Expressibility of neural quantum states: a Walsh-complexity perspective
Provides a new theoretical framework for understanding when depth is necessary for neural quantum states, addressing a fundamental question in quantum machine learning.
The paper introduces Walsh complexity to measure the expressibility of neural quantum states, showing that shallow additive networks cannot represent states with high Walsh complexity. They construct a dimerized state with maximal Walsh complexity despite simple entanglement, and demonstrate that depth is essential for fitting such states.

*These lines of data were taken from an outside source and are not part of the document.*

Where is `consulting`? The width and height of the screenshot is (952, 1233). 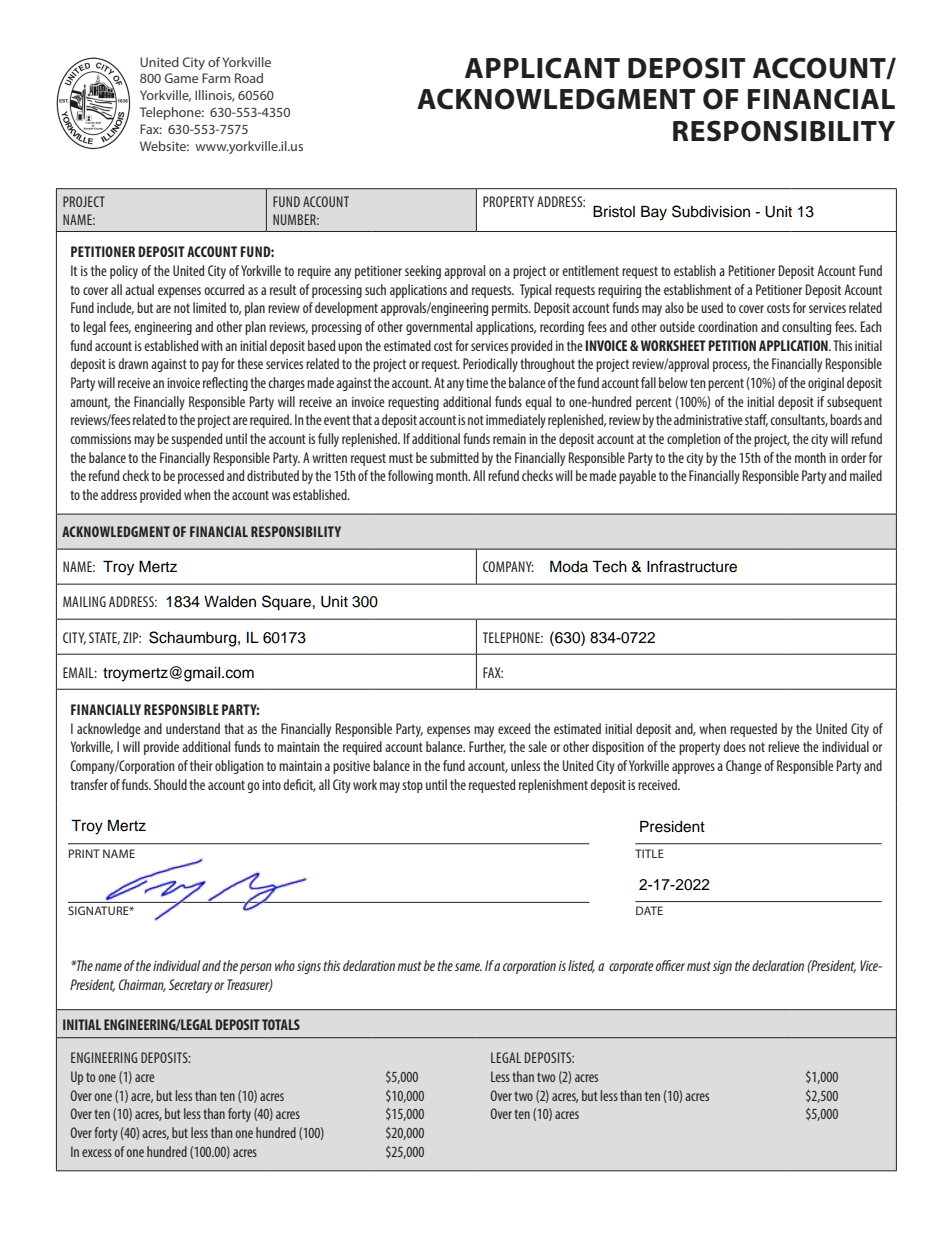 consulting is located at coordinates (806, 328).
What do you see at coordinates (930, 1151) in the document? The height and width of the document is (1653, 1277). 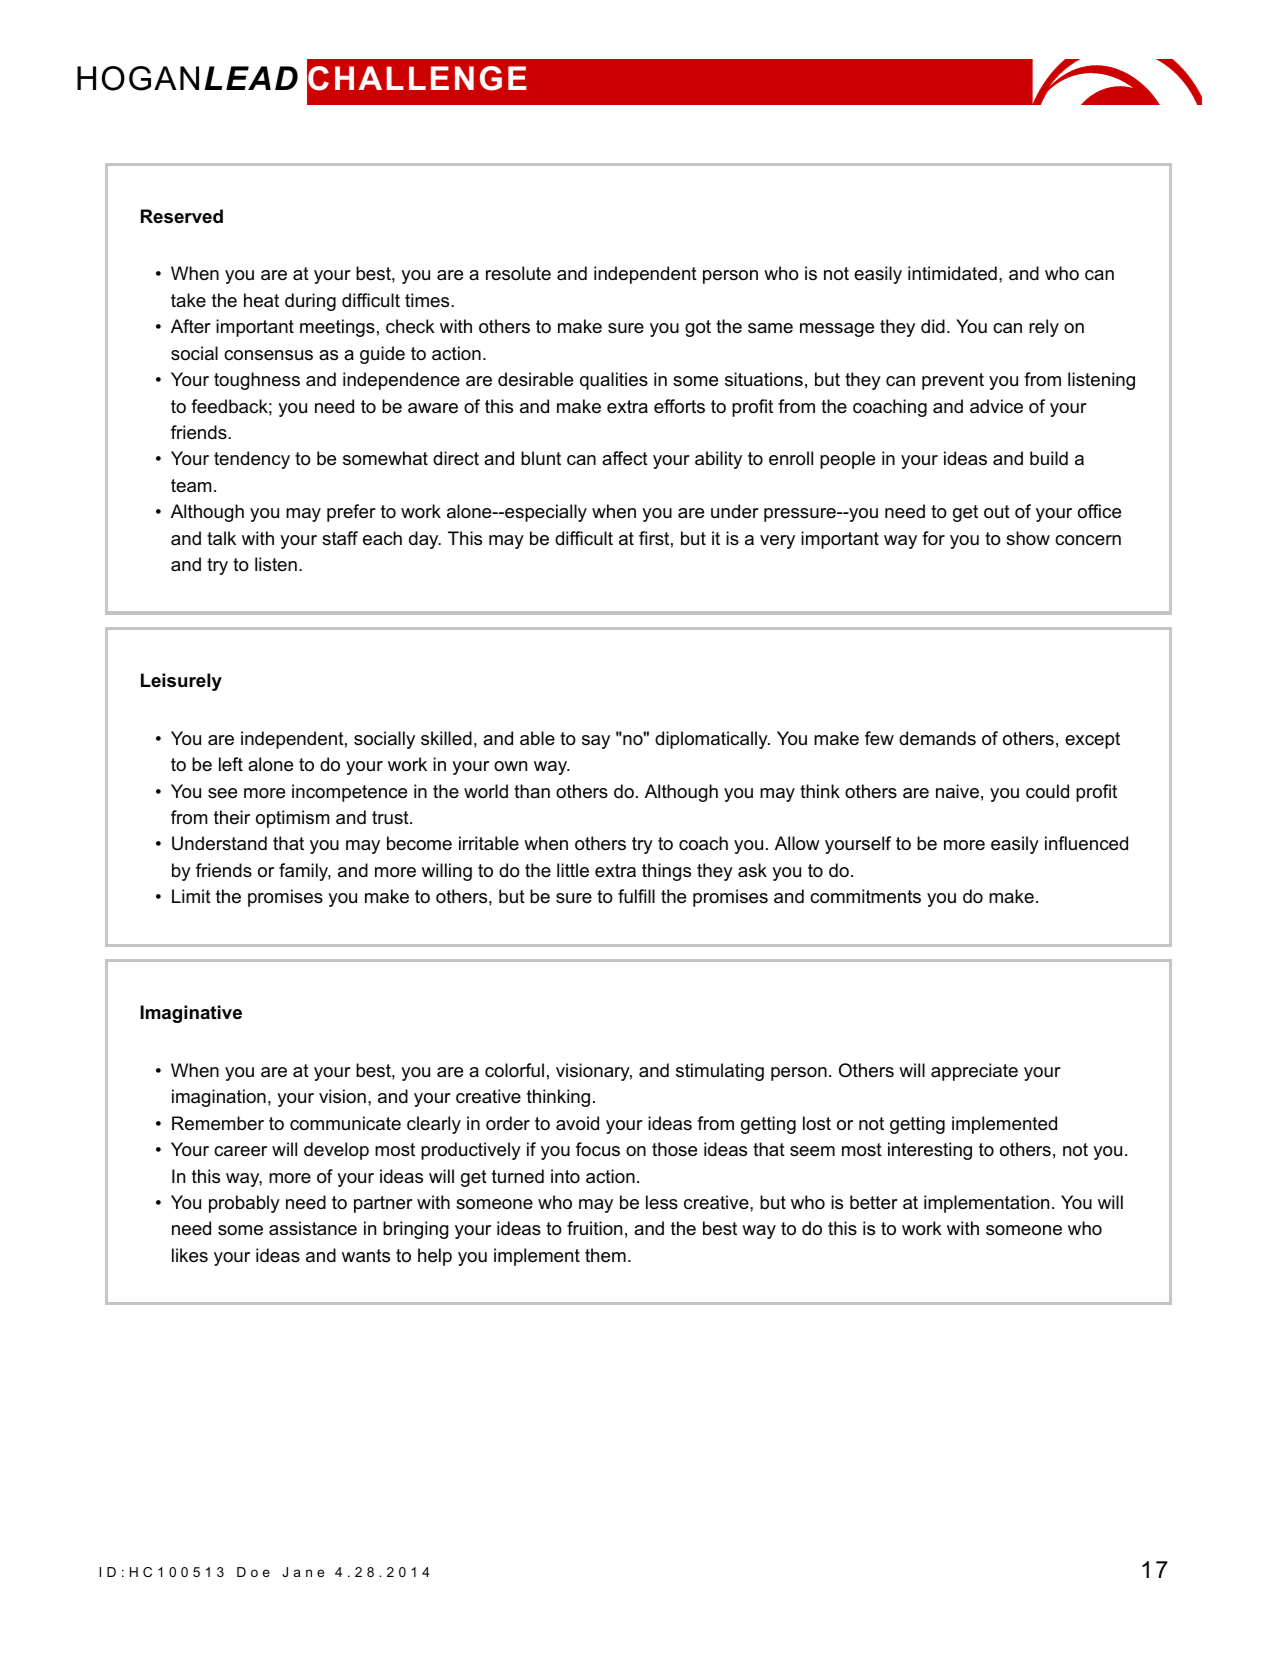 I see `interesting` at bounding box center [930, 1151].
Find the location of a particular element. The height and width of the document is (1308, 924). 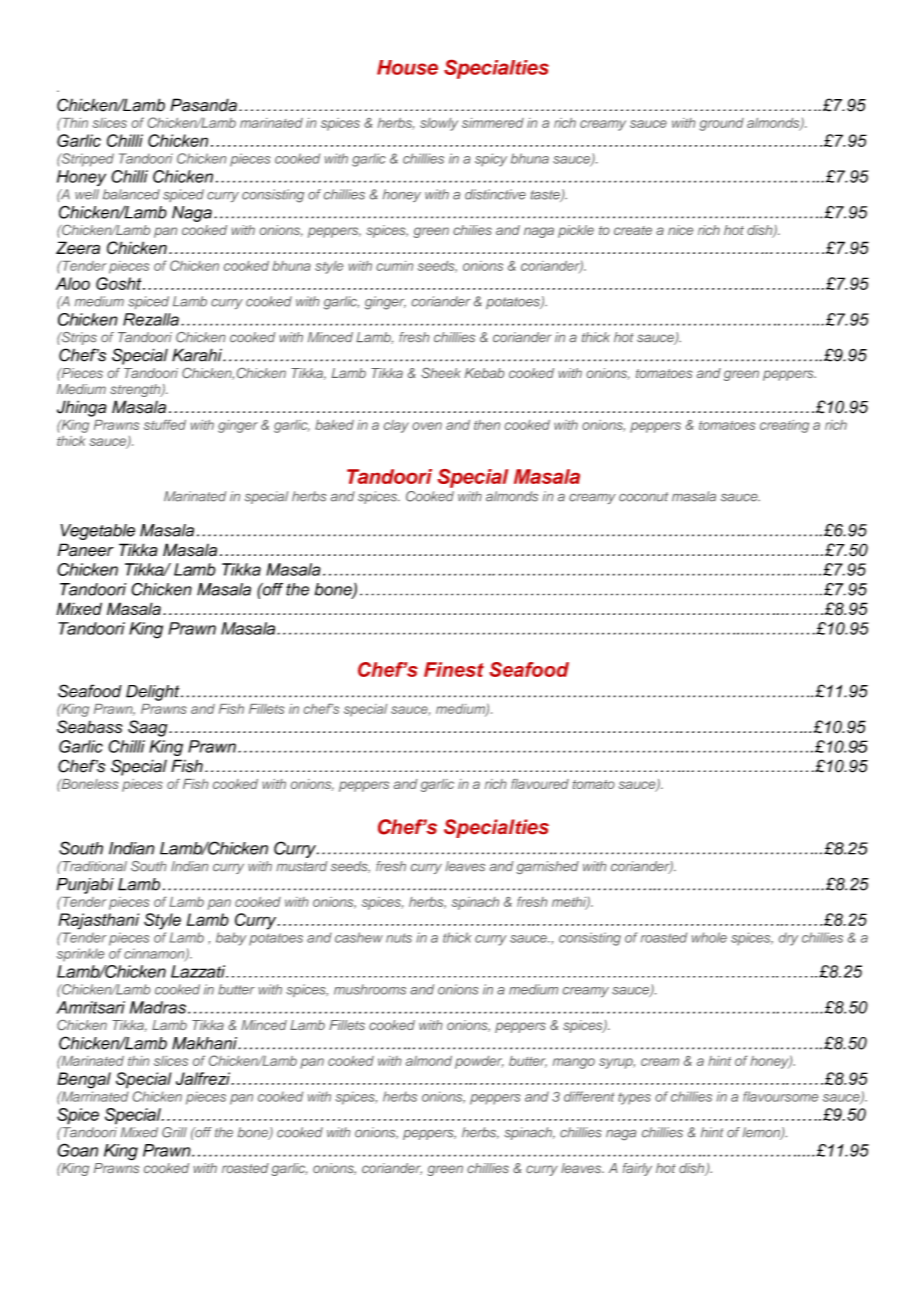

ground is located at coordinates (721, 124).
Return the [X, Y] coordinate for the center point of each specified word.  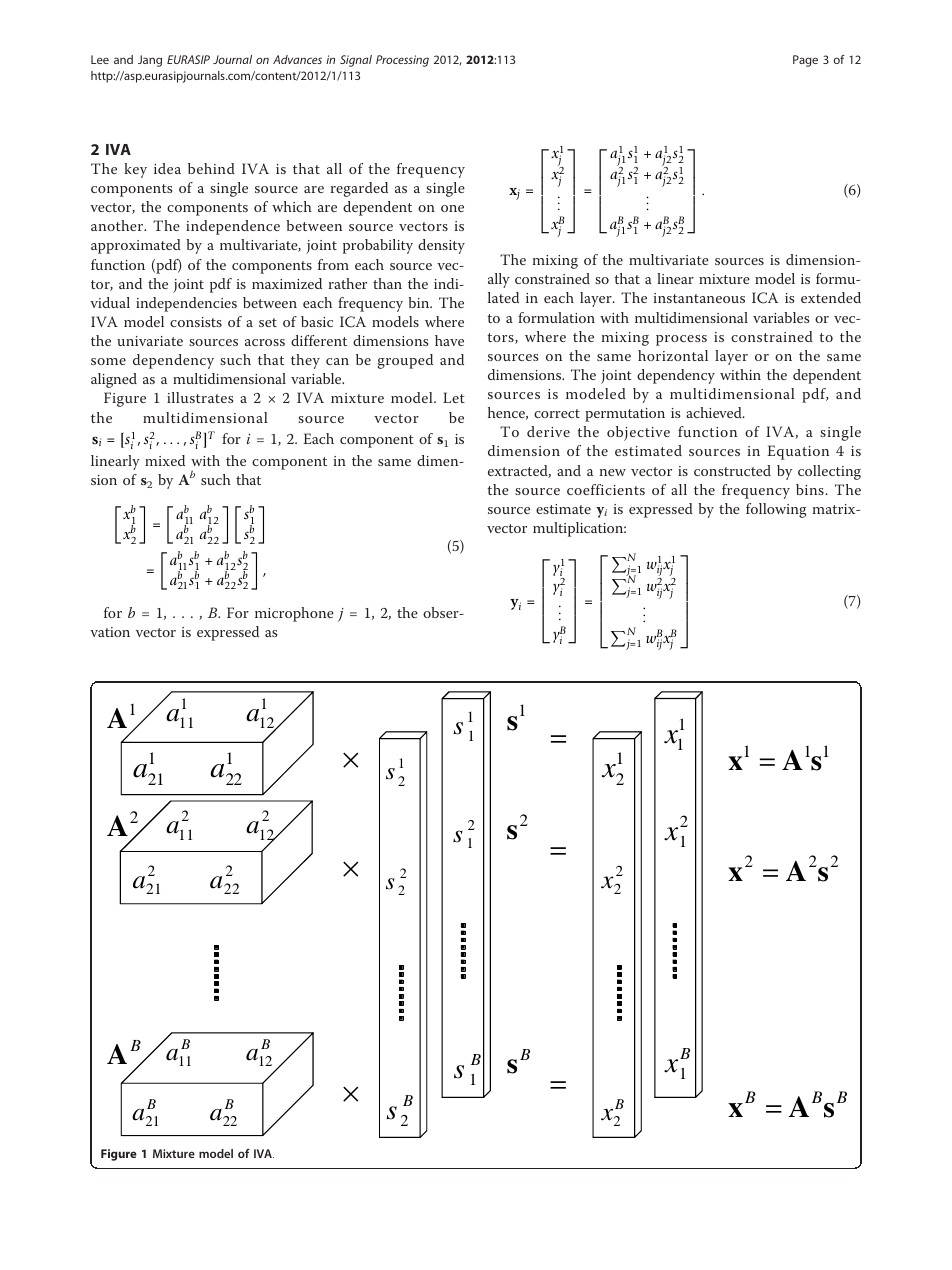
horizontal [673, 355]
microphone [294, 614]
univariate [150, 341]
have [449, 340]
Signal [356, 61]
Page [805, 61]
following [776, 510]
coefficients [606, 489]
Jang [150, 61]
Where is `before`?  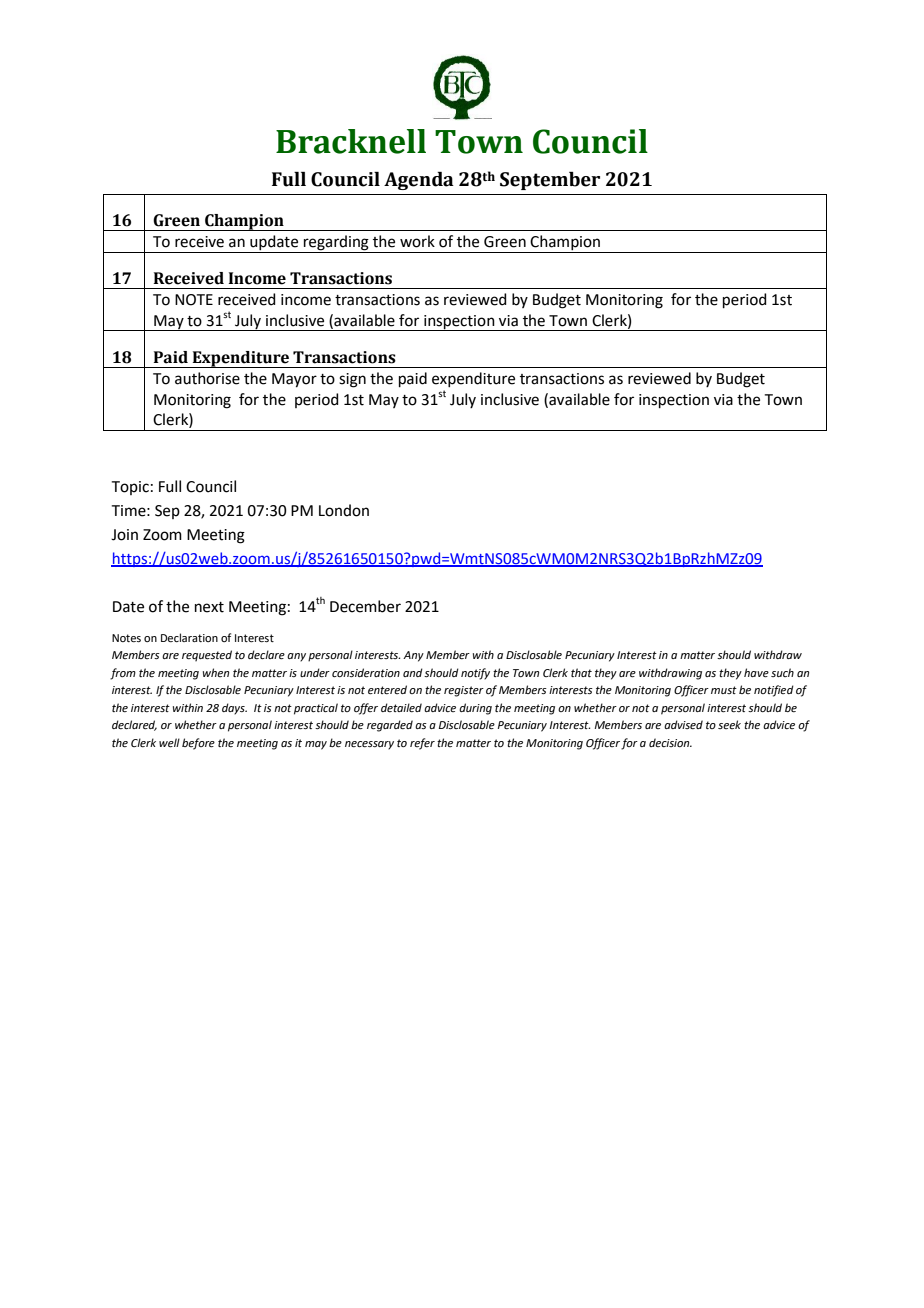 before is located at coordinates (198, 744).
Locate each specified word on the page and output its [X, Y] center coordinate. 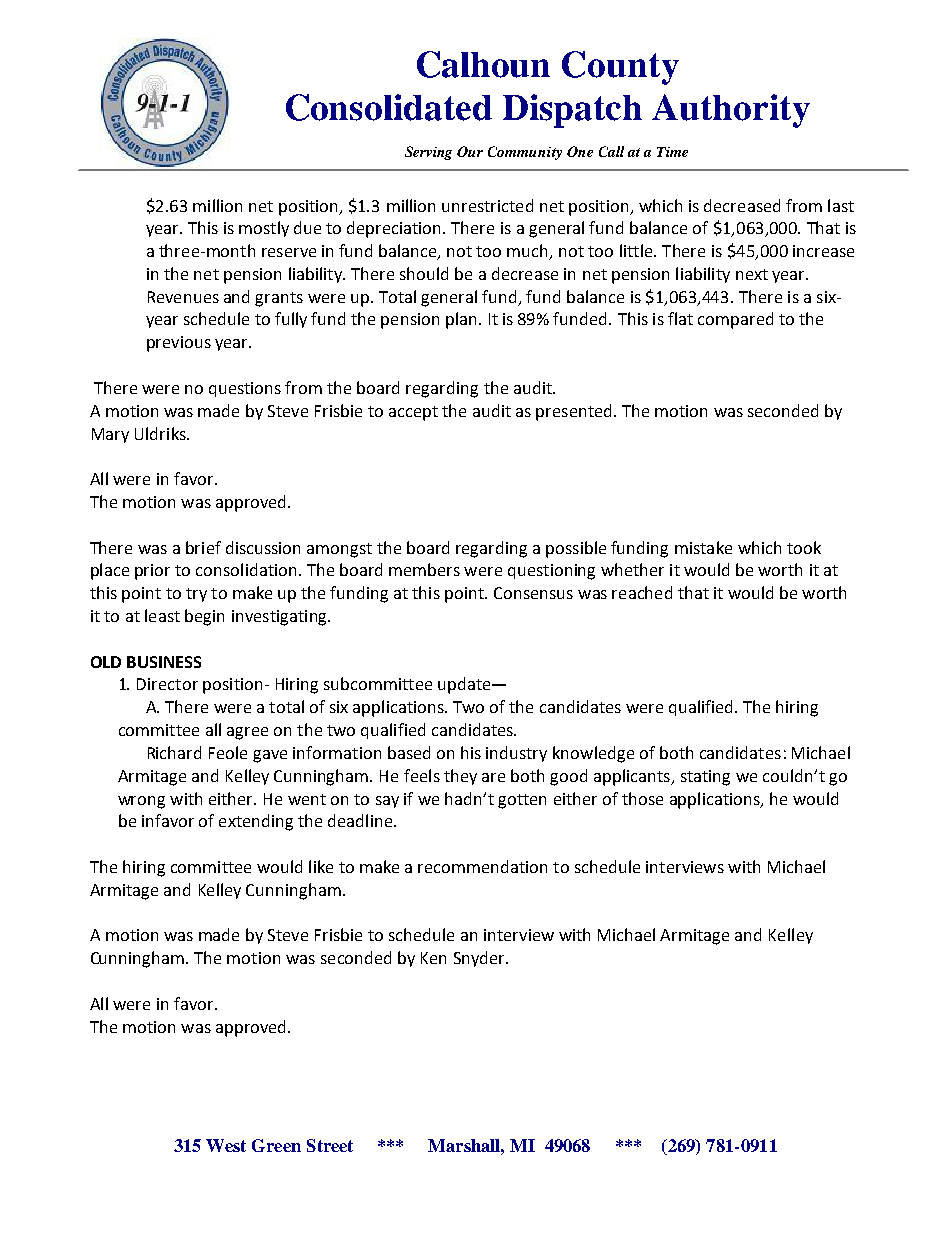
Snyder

Neural quantum states are powerful variational wavefunctions, but it remains unclear which many-body states can be represented efficiently by modern additive architectures. We introduce Walsh complexity, a basis-dependent measure of how broadly a wavefunction is spread over parity patterns. States with an almost uniform Walsh spectrum require exponentially large Walsh complexity from any good approximant. We show that shallow additive feed-forward networks cannot generate such complexity in the tame regime, e.g. polynomial activations with subexponential parameter scaling. As a concrete example, we construct a simple dimerized state prepared by a single layer of disjoint controlled-$Z$ gates. Although it has only short-range entanglement and a simple tensor-network description, its Walsh complexity is maximal. Full-cube fits across system size and depth are consistent with the complexity bound: for polynomial activations, successful fitting appears only once depth reaches a logarithmic scale in $N$, whereas activation saturation in $\tanh$ produces a sharp threshold-like jump already at depth $3$. Walsh complexity therefore provides an expressibility axis complementary to entanglement and clarifies when depth becomes an essential resource for additive neural quantum states.